Comparison of Pre-GST and Post-GST Treatment of Goods Sent on Approval Basis The dominion in the taxation of goods sent on approval basis prior to and post GST is illustrated in the following table:
Aspect Pre-GST (VAT & Excise) Post-GST Tax Trigger Event Sale confirmation Sale confirmation or 6 months after dispatch Tax Applicability Excise duty at removal, VAT on sale GST applicable on supply after 6 months Documentation Delivery challan (for VAT), excise invoice if taxable Delivery challan initially, GST invoice upon sale Return Period Varies by state (typically 90 days) 6 months from date of dispatch Input Tax Credit Limited availability Available if proper compliance is maintained
Conclusion The shift to GST brought with it a new approach to the taxation of goods sent on approval basis. The previous tax treatment relied heavily on fragmented VAT and excise laws, which were much more complicated. After the introduction of GST, there was more automacy and less heterogeneity when it came to tax treatment. Businesses had to adapt by documenting more comprehensively and closely monitoring return timelines and tax liabilities.
By paying attention to sale on approval basis under GST, businesses would be better placed to comply with tax requirements and enjoy reduced operational tax implications. Careful attention to record-keeping, invoicing, and tax payments is paramount for businesses dealing with goods that are returnable.
FAQs 1. What exactly are goods sent on an approval basis? Goods sent on an approval basis are those which are shipped to buyers for examination and qualification prior to the sale. The sale is only tally if the buyer approves, otherwise, the merchandise must be returned.
2. How were goods sent on approval basis treated in the pre-GST tax era? In the GST tax era, such transactions were usually recorded with a delivery challan and some form of tax like VAT or excise duty was charged and postponed till the sale was guaranteed.
3. Does GST apply to goods sent on approval basis? Yes, under GST, such tax is applicable as long as the seller approves the sale or defaults and does not respond more than six months later from the time of dispatch.
4. In what way does the returnable basis affect compliance with GST? In the case of goods sent on a returnable basis, if they are returned within 6 months, GST is not applicable. If not, the goods must be paid for with GST in the declared goods value attached.
5. What is the necessary documentation for goods sent on approval under GST? A delivery challan must be provided when shipping the goods, alongside an invoice featuring tax once the buyer confirms the purchase.
6. Is it possible to claim input tax credit (ITC) for goods provided on a returnable basis? Yes, ITC may be claimed on inputs relating to goods provided on a returnable basis, provided that all GST compliance processes are fully adhered to.
7. What is the consequence of not returning goods sent on approval basis within six months? If the buyer fails to return the goods or does confirm the sale within the six month period, the seller is required to account for the transaction by issuing a tax invoice and subsequently paying GST for the transaction.
8. In what ways does sales on an approval basis differ from a regular sale? A regular sale involves a transfer of ownership of the item sold, while a sale on approval basis entails a transfer of ownership only after the goods have been accepted by the buyer.
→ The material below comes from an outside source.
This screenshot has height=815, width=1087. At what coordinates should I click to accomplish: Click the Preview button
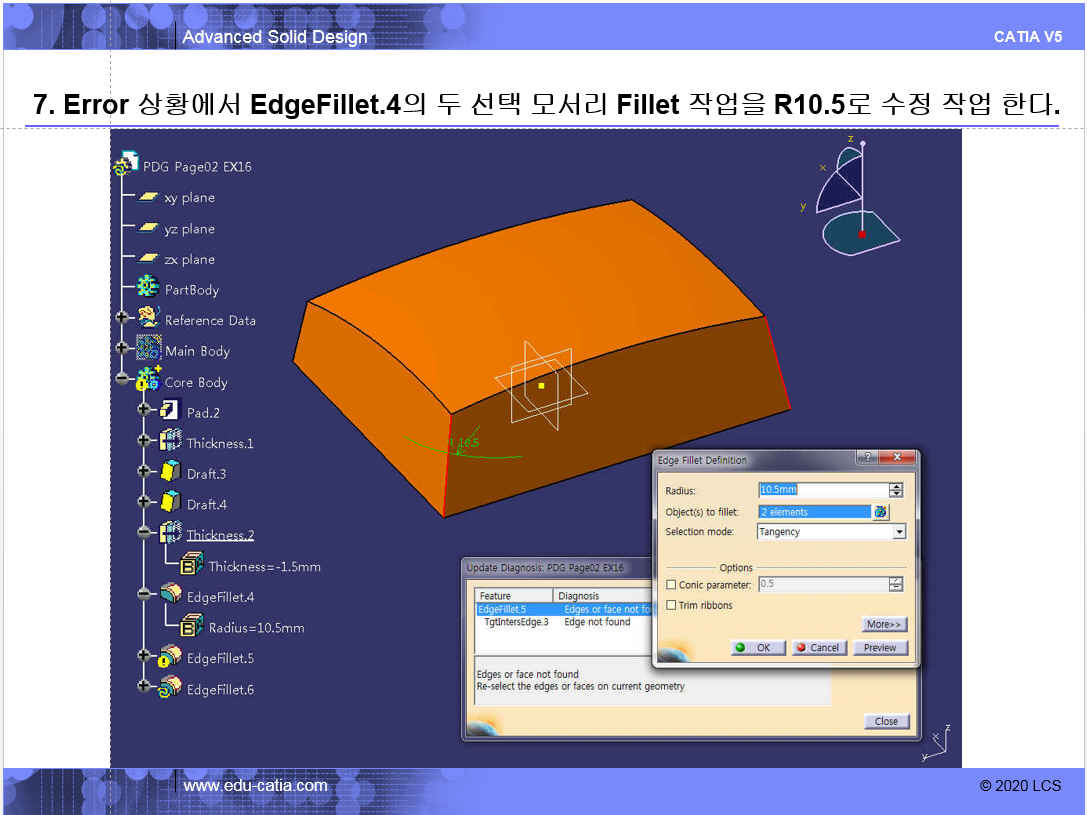coord(880,648)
9. What are the difficulties in the treatment of goods sent on approval basis under GST? Businesses will have to monitor the approval duration, keep adequate records, and ensure that the invoice is issued on time so that an undue exposure to tax happens.
10. Were there any provisions of the type in the goods sent on approval basis before the implementation of GST? Yes, the government made provisions of transition credits which permits businesses to revise taxes on sales made after the GST was operational and shifts from covering the old taxation system.